Generation of an induced pluripotent stem cell line (KCGMHi001-A) from a patient with CEP85L related posterior predominant lissencephaly (LIS10)
Summary
Lissencephaly type 10 (LIS10, OMIM#618873) is a rare neurodevelopmental disorder characterized by posterior-predominant pachygyria/agyria or subcortical band heterotopia on brain imaging. Clinically, affected individuals exhibit a range of developmental delays, including intellectual disability, language impairment, and frequently intractable epilepsy. LIS10 results from pathogenic variants in the centrosomal gene CEP85L. Peripheral blood mononuclear cells obtained from a LIS10 patient were reprogrammed into induced pluripotent stem cells (iPSC; line KCGMHi001-A) using Sendai virus.
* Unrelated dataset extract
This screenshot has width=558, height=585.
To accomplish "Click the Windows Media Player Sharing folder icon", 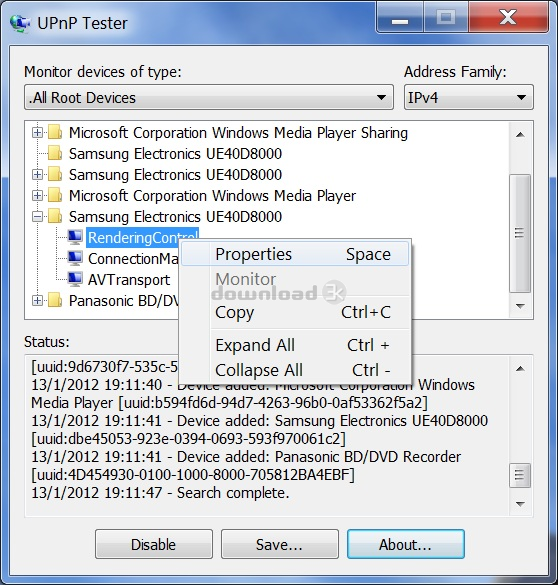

This iPSC model serves as a valuable resource for future mechanistic studies and therapeutic development for LIS10. Copyright © 2026. Published by Elsevier B.V.
| Authors | Hou PS, Lim SJ, Lu HE, Tsai MH |
|---|---|
| Journal | Stem cell research |
| Publication Date | 2026 Apr 27;94:104004 |
| PubMed | 42066409 |
| DOI | 10.1016/j.scr.2026.104004 |